Fire

    0
    12

    Deadalic Entertainment’ın tornasından çıkan oyunlara büyük bir saygı duyuyorum. Bu bağımsız firma özellikle macera/bulmaca türü oyunlar yapma konusunda oldukça hoş yapımlar sunuyor oyunculara. Edna & Harvey desem belki kafanızda bir şeyler canlanabilir. Olmadı mı? O zaman Memoria ve Deponia demeliyim. Eğer hala bu firmayı tanımadıysanız macera oyunlarıyla aranız pek iyi değil demektir. Bu güzide yapımcı yepyeni bir oyun ile daha karşımıza çıktı. Deadalic’in son oyunu Fire ile geçirdiğim hoş vakitlerden edindiğim bilgileri de sizlerle paylaşmaya hazırım.

    04

    Fire’de Neanderthal Ungh isimli, tarih öncesi çağlarda yaşayan, oldukça komik görünümlü bir karakteri canlandırıyoruz. Ungh bir kabilede yaşıyor ve kabile asla sönmemesi gereken bir kamp ateşine sahip. Anlayacağınız üzere ateş bir kere yakılmış, bir daha nasıl yakılabileceğini bilen yok. Kabilesindeki nöbet sırasının sarışın ana karakterimizde olduğu bir gece, Ungh ateş başında uyuya kalıyor ve ateşte sabaha kadar sönüyor. Ungh kabile şefinden yediği okkalı fırçadan sonra köyden sınır dışı ediliyor ve ateş bulana kadar dönmemesi söyleniyor. Bunun üzerine Ungh ise ateş aramak üzere yola koyuluyor. Mekan mekan geziyor kahramanımız. Yeri geliyor karanlık mağaralara giriyor, yeri geliyor uzaya çıkıyor ve hatta yeri geliyor zamanda yolculuk ediyor şapşal Ungh. Yalnız şunu söylemeliyim ki tüm bu yaşanan olaylarda hiç bir diyalog geçmiyor. Karakterler bir takım anlamsız sesler çıkarıyor ve biz ne anlatmaya çalıştıklarını hareketlerinden rahatça anlayabiliyoruz. Oyun boyunca bu durum böyle sürüp gidiyor. Oyunda hiçbir diyalogla karşılaşmıyoruz ve ne yapılması gerektiğini çevredeki işaretlerden anlayabiliyoruz. Bu durum evrensel bir oyun dilini oyunculara sunuyor ve İngilizce bilmeyen oyuncuların oyunu anlamasını sağlıyor. (Siz yine de İngilizce bilin. Dursun köşede, lazım olur.)
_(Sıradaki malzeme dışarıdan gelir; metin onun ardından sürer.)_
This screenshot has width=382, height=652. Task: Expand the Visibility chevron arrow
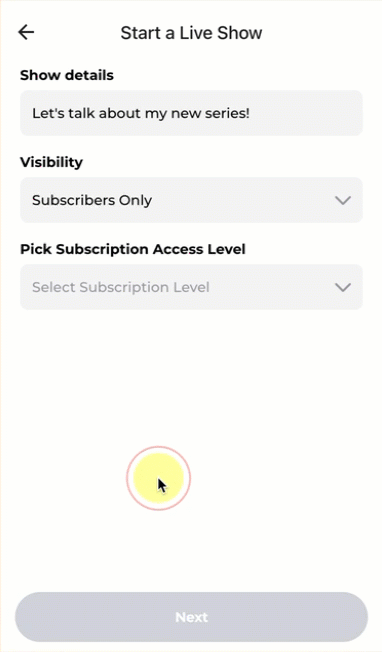coord(343,200)
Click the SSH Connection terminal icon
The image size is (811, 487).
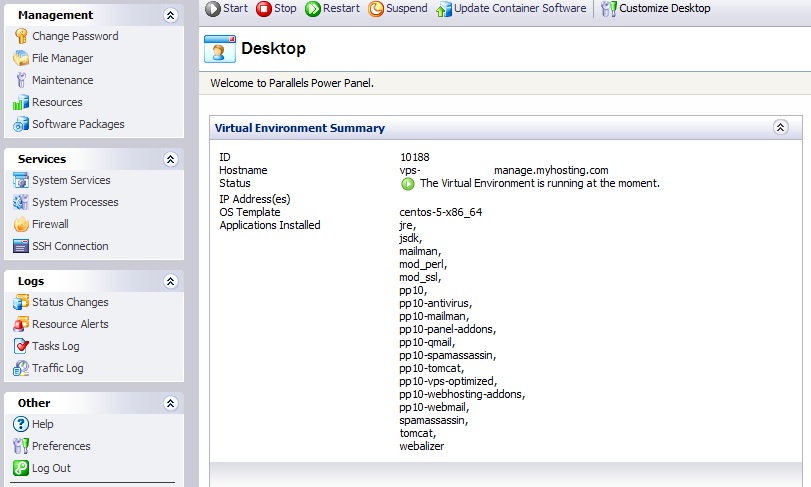(x=21, y=246)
    Oyun her bölümde bize birbirinden ilginç bulmacalar sunuyor. Her bulmacada keşfetmemiz gereken bazı aksiyonlar bulunuyor. Bu aksiyonların her biri bir diğerini tetikliyor ve bulmacaları sırası ile çözmeye başlıyoruz. İlk birkaç bölümdeki zor sayılmayacak bulmacadan sonra işler hayli karışıyor. Geçmeniz gereken bölümlerde çözmeniz gereken mini oyunlar gittikçe artıyor ve size verilen eşyaları nasıl kullanabileceğinizi düşünmeye başlıyorsunuz. Bazen kafayı yemenize sebep olan bulmacalar karşınıza çıkıveriyor. ”İşte, şunu çözdüm sonunda artık önüm açılır.” derken bir de bakıyorsunuz yapmanız gerekenler bitmemiş. (Hele zaman makinesinin olduğu bölüm var ya… Ah, ahh!) Her ne olursa olsun bu oyunda eğlenceyi yakalayabiliyorsunuz. Ayrıca bulmacalar sırasında karakterlerin mizahi halleri ve yapılan atıflar beni hayli güldürdü.
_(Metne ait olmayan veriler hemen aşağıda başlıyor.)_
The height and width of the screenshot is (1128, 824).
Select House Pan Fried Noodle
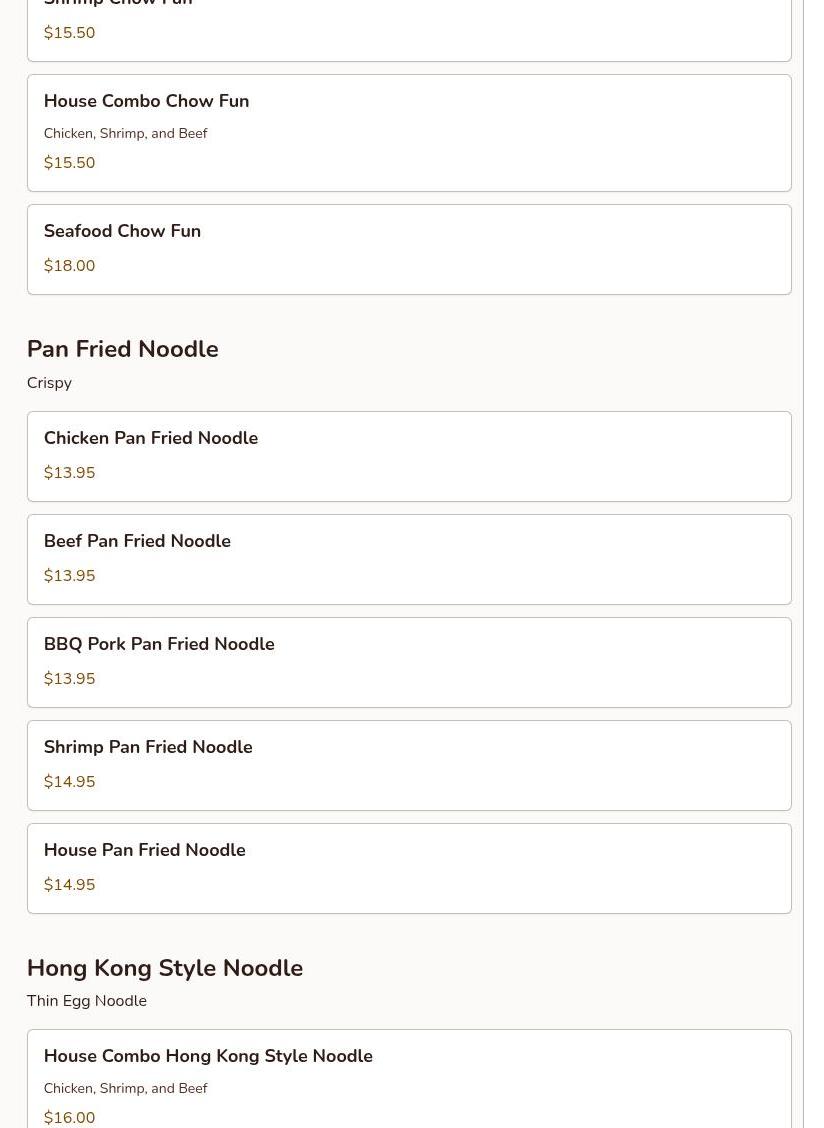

    Fire’ı büyük bir zevkle oynarken beni üzen konu ise tadının damağımda kalması oldu. Oyun süreniz her ne kadar bulmacaları ne kadar sürede çözebildiğinizle ilgili olsa da bölüm sayısı bana hayli az geldi, ki ben oyunu ortalama 5-6 saatte bitirdim. Daha fazla bölüm ve hatta oyuncuların kendi bulmaca tasarımlarını yapabildiği bir mod Fire’ı çok daha uzun süre oynamamız için sebep olabilirdi.

    Bunun dışında ise oyunun müzikleri ve görselliği son derece hoş bir havada tasarlanmış. Ungh’un, diğer karakterlerin çizimini, arka planları oldukça sevdim. Bu görselliğe uygun seçilen müzikleri de çok sevdim. Daha önce bahsettiğim evrensel dil, oyunda derin bir senaryo olmasını engelliyor ve dolayısıyla senaryo arayan adventure oyuncuları bu oyunda pek de aradıklarını bulamayacaklar. Ancak bulmaca çözmeyi seven tayfa için Fire, kısa oyun süresi dışında bulunmaz bir nimet.